Ann Am Thorac Soc. 2016 Jan 21;

Authors: McCauley LM, Webb BJ, Sorensen J, Dean NC

RATIONALE: Successful treatment of life-threatening community-acquired pneumonia requires appropriate empiric antibiotic coverage. Using conventional diagnostic techniques, a microbiological diagnosis is often not achieved. The diagnostic utility of tracheal aspirate at the time of intubation in patients with severe pneumonia has not been well studied.
OBJECTIVES: Evaluate the utility of tracheal aspirate culture in identifying pneumonia pathogens.
METHODS: We identified all patients ≥ 18 years old with International Classification of Disease, 9th revision: ICD-9 codes and radiographic evidence of pneumonia seen in the emergency departments at 2 university-affiliated Utah hospitals from December 2009 to November 2010 and from December 2011 to November 2012. Patients intubated within 24 hours of arrival were then identified electronically. Post-intubation orders instructed respiratory therapists to obtain tracheal aspirate for culture. All culture results were individually reviewed and defined as positive if a pneumonia pathogen was identified. Results of other microbiology studies were obtained from the electronic medical record.

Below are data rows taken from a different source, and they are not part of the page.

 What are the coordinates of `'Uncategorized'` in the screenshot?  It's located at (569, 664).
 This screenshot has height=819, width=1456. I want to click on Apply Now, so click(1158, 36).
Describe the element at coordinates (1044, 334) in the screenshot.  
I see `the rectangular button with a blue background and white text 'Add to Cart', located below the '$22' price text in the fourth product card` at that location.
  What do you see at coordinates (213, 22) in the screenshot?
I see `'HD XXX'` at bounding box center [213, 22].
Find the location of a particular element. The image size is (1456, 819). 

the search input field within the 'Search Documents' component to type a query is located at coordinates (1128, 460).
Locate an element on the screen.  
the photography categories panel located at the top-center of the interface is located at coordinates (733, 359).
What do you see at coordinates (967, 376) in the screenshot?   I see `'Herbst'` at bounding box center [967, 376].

MEASUREMENTS AND MAIN RESULTS: Of 2,011 patients with pneumonia, 94 were intubated and 84 had a tracheal aspirate obtained. Of these 84 patients, 47 (56%) had a pulmonary pathogen identified by tracheal aspirate culture; 80 also had blood cultures; and 71 underwent Pneumococcal and Legionella urinary antigen testing. A microbiologic diagnosis was made in 55 (65.5%) patients by any diagnostic method. In 39% (32 of 82) of patients the tracheal aspirate culture was the only positive test, resulting in a unique microbiological diagnosis in patients who would have otherwise been classified "culture negative".
CONCLUSION: Tracheal aspirate cultures obtained as part of routine care identified a plausible pneumonia pathogen in over half of emergency department adult patients with severe pneumonia requiring intubation. Tracheal aspirate culture offers important additive diagnostic value to other routine tests.